Текст
○ ○ ○ ○ ○

101 Белый имеет в виду всеобъемлющий психологизм Т. Липпса и К. Штумпфа, в рамках которого любое научное суждение рассматривается прежде всего как суждение психологическое (суждение о содержании ‘душевных процессов’).
102 Цитата из сочинения Т. Липпса ‘Руководство к психологии’. (Спб., 1907, с. 5).
103 ‘Einfuhlungslehre’ (нем.) — учение о вчувствовании. ‘Вчувствование’ — эстетический термин, означающий, по Т. Липпсу, ‘объективированное самочувствие’, т. е. перенесение внутреннего чувства на предмет внешнего опыта. Белый связывает такое перенесение с ‘мистическим реализмом’ как способом мышления о мире и искусстве.
104 ‘Эфирная пневма стоиков’ — в философии греческой школы стоиков (III в. до н. э. — I в. н. э.) ‘пневмой’, т. е. духом или дыханием, именовалась некая первооснова, ‘первоогонь’, образующий все вещи в природе, в том числе и живые существа.
105 Белый использует здесь онтологическое понятие Логоса как внутреннего закона (пути) бытия, восходящее в европейской философии к Гераклиту, а в традиции китайской мысли — к учению о дао Лао-цзы.
106 Цитата из книги С. Н. Трубецкого ‘Учение о Логосе в его истории’ (М., 1900, с. 47).
107 Источник цитаты не установлен.
108 Орфизм — религиозно-философское течение в Древней Греции, название его восходит к легендарному певцу Орфею, считавшемуся основателем орфизма (см. примеч. 96 к данной статье). В тео- и космогонических версиях орфиков мир возникает из персонифицированного в образе божества (Зевса, Гелиоса, Диониса и других) первичного единства, разделяющегося и воссоздающегося в себе самом. Историей греческой религии занимался упоминаемый Белым профессор Н. И. Новосадский, написавший несколько работ на эту тему, в том числе ‘Елевсинские мистерии’ (Спб., 1897), ‘Орфические гимны’ (Варшава, 1900).

○ ○ ○ ○ ○

Материал

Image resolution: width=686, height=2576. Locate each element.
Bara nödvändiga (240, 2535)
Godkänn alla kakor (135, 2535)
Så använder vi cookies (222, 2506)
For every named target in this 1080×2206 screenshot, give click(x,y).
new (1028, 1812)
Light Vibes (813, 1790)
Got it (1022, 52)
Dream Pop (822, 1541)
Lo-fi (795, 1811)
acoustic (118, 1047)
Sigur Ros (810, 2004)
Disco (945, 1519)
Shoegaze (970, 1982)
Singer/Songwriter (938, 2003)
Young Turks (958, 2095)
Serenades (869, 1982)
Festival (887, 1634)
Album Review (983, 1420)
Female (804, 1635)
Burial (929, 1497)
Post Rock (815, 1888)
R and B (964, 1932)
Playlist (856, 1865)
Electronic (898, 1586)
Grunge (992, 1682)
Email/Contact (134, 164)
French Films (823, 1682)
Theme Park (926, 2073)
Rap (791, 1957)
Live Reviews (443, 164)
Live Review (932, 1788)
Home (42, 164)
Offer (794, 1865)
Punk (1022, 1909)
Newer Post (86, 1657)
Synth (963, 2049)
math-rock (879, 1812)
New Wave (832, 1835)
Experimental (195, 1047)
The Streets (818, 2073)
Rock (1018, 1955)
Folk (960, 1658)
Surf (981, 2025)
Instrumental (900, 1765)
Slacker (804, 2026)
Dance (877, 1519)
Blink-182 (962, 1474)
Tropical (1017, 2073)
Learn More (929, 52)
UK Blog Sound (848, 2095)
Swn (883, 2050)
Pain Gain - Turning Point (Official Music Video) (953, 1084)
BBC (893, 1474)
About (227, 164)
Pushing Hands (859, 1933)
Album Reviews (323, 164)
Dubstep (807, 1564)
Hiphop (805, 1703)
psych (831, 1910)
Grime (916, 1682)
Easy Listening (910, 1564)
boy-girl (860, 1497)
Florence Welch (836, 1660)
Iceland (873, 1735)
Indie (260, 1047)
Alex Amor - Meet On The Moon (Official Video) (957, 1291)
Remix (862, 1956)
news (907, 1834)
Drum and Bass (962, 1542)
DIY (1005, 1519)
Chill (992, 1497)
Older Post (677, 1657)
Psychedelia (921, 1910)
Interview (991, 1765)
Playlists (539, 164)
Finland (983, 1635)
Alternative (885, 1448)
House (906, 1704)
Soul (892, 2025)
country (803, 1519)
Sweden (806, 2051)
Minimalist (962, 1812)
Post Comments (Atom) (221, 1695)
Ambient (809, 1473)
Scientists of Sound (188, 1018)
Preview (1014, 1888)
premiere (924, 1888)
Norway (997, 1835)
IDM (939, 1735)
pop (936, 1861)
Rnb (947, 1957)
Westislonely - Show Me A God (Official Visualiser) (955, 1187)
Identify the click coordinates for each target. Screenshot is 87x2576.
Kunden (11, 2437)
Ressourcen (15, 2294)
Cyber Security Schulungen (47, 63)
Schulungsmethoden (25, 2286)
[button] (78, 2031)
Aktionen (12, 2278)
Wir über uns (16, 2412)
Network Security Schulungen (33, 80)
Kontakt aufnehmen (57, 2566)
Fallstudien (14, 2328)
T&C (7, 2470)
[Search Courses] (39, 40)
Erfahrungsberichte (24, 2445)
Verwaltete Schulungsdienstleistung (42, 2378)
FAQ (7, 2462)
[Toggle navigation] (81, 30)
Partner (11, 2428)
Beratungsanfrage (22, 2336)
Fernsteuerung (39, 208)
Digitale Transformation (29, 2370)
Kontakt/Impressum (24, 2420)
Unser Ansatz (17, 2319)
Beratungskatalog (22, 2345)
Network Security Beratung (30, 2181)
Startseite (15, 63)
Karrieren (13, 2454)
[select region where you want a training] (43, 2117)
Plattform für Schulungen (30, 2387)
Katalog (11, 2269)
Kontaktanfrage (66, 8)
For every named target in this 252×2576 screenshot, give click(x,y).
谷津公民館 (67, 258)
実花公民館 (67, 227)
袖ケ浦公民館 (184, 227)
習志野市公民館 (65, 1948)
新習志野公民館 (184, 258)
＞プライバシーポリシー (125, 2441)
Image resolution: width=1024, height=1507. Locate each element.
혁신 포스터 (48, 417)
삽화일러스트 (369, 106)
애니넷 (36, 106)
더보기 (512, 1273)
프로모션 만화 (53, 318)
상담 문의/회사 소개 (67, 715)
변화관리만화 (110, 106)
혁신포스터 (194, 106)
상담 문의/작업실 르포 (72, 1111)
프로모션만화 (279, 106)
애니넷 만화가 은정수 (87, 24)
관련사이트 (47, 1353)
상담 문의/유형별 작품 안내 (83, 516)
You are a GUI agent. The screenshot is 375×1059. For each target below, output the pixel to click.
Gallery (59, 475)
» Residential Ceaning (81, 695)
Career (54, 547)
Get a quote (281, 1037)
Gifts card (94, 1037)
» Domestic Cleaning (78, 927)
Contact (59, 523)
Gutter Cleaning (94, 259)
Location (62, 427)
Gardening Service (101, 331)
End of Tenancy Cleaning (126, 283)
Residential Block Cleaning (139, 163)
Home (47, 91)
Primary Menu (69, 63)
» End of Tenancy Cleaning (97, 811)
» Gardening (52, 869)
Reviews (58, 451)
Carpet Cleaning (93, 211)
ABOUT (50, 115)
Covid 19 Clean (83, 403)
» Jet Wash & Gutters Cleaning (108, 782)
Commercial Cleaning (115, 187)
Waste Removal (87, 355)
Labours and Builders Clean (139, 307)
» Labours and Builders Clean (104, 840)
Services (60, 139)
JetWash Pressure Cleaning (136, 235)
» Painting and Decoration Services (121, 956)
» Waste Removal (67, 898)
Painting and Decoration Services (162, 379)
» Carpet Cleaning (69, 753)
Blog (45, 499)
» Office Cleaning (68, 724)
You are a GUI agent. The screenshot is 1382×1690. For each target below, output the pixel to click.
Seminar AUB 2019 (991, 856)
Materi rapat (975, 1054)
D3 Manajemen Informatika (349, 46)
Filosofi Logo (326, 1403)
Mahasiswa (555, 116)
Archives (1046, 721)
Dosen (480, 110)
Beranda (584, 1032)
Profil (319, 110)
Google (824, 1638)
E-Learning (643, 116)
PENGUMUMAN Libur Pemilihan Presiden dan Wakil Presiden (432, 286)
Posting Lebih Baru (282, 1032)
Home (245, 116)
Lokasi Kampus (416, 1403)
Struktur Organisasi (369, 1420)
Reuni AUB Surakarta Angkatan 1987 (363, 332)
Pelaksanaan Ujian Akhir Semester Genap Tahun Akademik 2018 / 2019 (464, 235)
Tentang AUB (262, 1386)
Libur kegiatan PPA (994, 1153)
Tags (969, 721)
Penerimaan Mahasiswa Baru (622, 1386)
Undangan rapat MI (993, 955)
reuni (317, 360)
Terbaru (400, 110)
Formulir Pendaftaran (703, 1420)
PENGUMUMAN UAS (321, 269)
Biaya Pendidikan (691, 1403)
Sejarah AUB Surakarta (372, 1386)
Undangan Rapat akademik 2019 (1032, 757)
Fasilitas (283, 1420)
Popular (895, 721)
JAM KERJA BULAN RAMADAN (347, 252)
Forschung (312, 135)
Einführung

○ ○ ○ ○ ○

Задания
(1) Выведите фрагмент текста, начиная со слов «101 Белый имеет» и заканчивая словами «1907, с. 5).».
(2) Как в тексте переведено немецкое слово «Einfuhlungslehre»?

Ответы к заданиям
(1)
101 Белый имеет в виду всеобъемлющий психологизм Т. Липпса и К. Штумпфа, в рамках которого любое научное суждение рассматривается прежде всего как суждение психологическое (суждение о содержании ‘душевных процессов’).
102 Цитата из сочинения Т. Липпса ‘Руководство к психологии’. (Спб., 1907, с. 5).

(2) Учение о вчувствовании.